ENGOs are politically neutral actors who perform their activities independently from the government. This study investigated the emerging role of ENGOs in domestic climate change governance in developing countries. ENGOs in developing countries such as Malaysia employ both direct and indirect strategies to participate in governance activities.

Although the ENGO plays a pivotal role in putting pressure on the government to engender desirable policy change, it is important that they do not undermine their potential to contribute to this objective. Based on the findings, the study suggests that ENGOs should focus on organisational capacity-building to enhance their potential as a governance actor in addressing climate change.
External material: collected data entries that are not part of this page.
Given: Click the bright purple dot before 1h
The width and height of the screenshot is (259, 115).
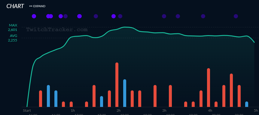Looking at the screenshot, I should tap(61, 16).
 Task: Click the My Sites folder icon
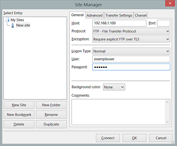coord(7,20)
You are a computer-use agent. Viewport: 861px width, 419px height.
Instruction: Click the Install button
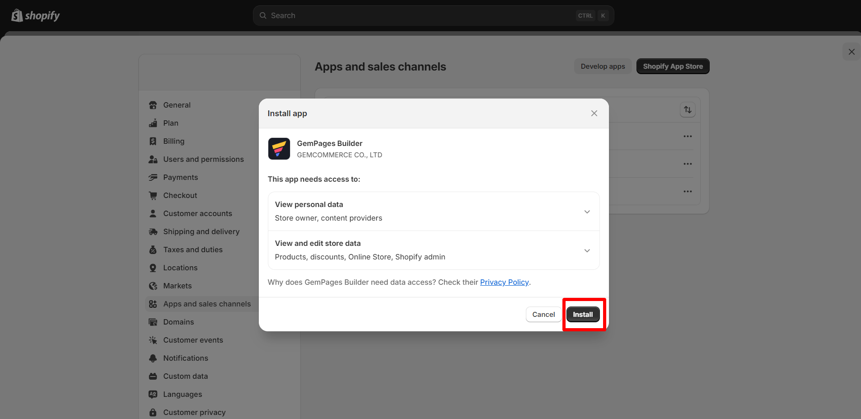click(583, 314)
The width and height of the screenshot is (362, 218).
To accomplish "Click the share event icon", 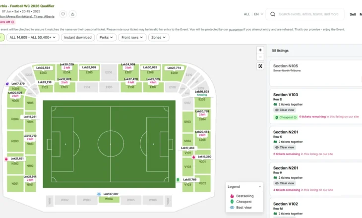I will click(72, 14).
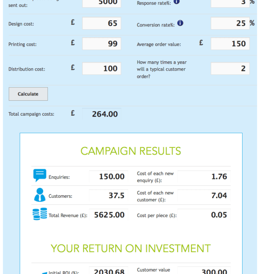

Through organisational capacity building, ENGOs will have the ability to equip their organisations with adequate strategies and resources required to play significant roles in climate change governance.

Their participation could massively contribute to the effective governance of climate change. However, the degree to which an ENGO can effectively participate depends upon the government’s reception towards them, and although some government officials welcome their participation, others are less susceptible to their criticism, recommendations, and general influence. So, their ability to participate in the governance process occurs only to the degree authorities allow it to. The findings point to the need for the government’s support in engaging with the ENGOs to promote good climate change governance. The government should consider institutionalising ENGOs in the governance system to avert the problem of unreceptive attitudes among public officials towards the ENGOs.

In the case where a government is less open to ENGO participation, ENGOs adopt indirect and non-confrontational strategies that take place outside of the political arena. Nevertheless, there is an inherent potential for the antagonism in the ENGO-government relationship, which could impede participatory and multi-stakeholder governance. Hence, the nature of the partnership among multiple stakeholders, especially between the government and the ENGO, is crucial for bringing about participation and inclusiveness in climate change governance.

Acknowledgment

We are deeply grateful to all participants of this study, who kindly shared their knowledge, experiences, practices and time with the researchers.